Итак, после несчетного количества дней молчаливых колебаний, моя жена, наконец, решилась заявить, что желает отправиться в передней кабине моего странника-биплана — с ревом и сквозняком — в полет длиной в тридцать пять сотен миль. Через весь гористый Запад и Великие равнины к холмам Айовы и обратно в Калифорнию через Скалистые горы и Сьерра-Неваду.
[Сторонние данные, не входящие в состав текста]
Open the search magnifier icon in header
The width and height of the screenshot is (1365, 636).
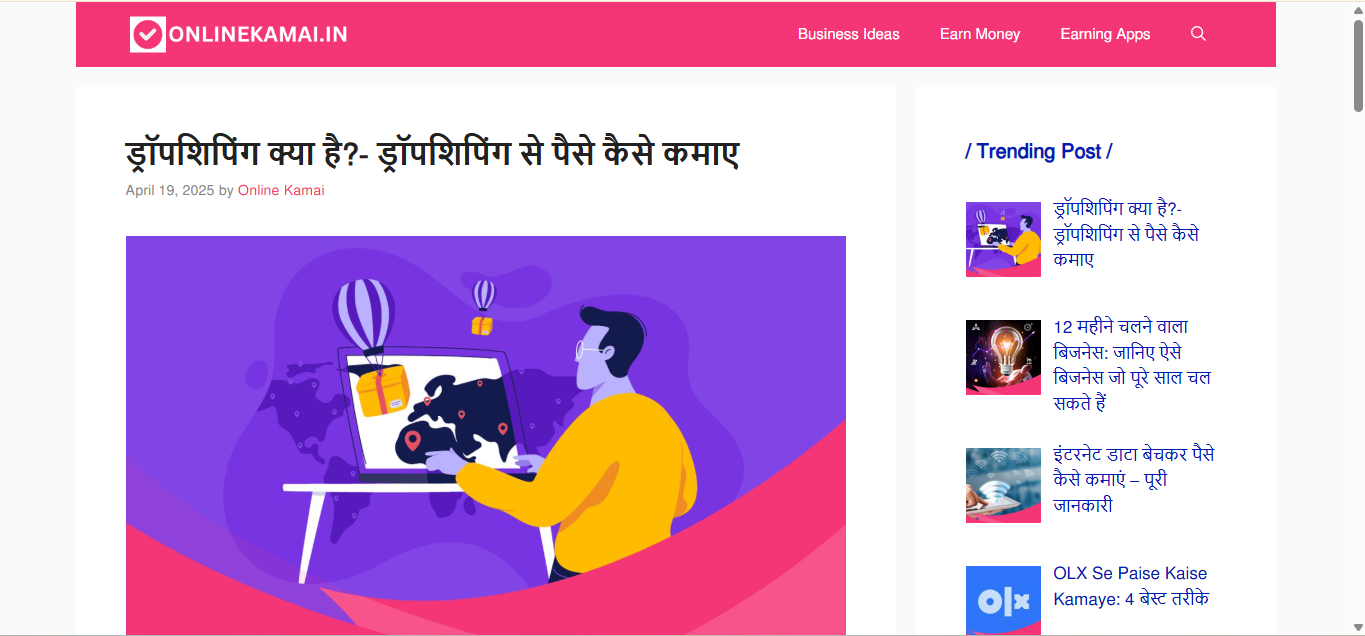tap(1198, 34)
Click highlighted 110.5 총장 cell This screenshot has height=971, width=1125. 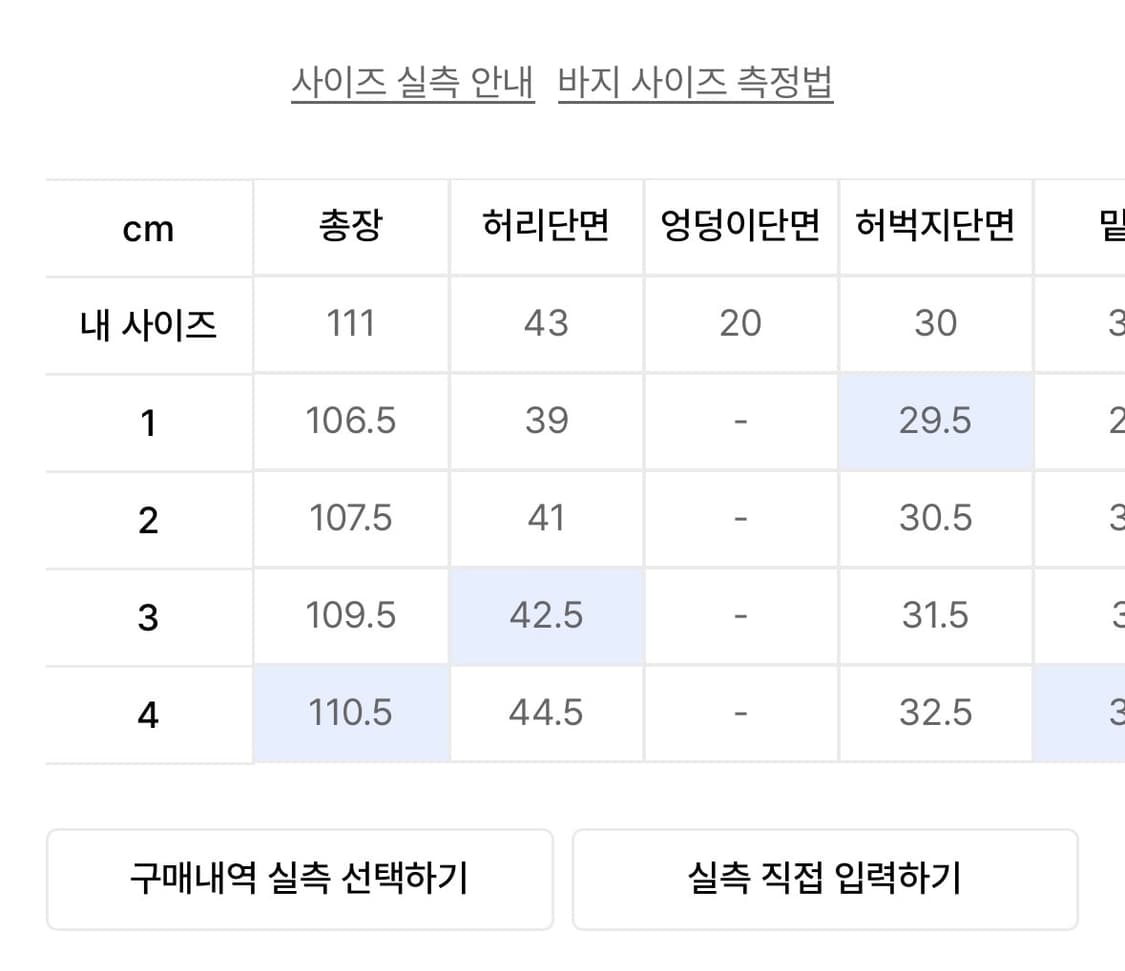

У меня вполне были причины на то, чтобы предпринять этот перелет. Один раз в год тысяча с лишним медленных громыхающих машин — арфоподобных из-за множества струн-растяжек, стоек и распорок, антикварных принадлежностей древних небес — слетались отовсюду на травяной ковер в самом центре летней Айовы. Это было место, где летчики делились друг с другом своими матерчатоаэролаковыми радостями и брызго-масляными горестями, радуясь встрече с друзьями — такими же помешанными на аэропланах и в них влюбленными. Все эти люди — одна семья, и я тоже принадлежу к ней. Мне необходимо было встретиться с ними со всеми, это и было причиной, побудившей меня отправиться в путь.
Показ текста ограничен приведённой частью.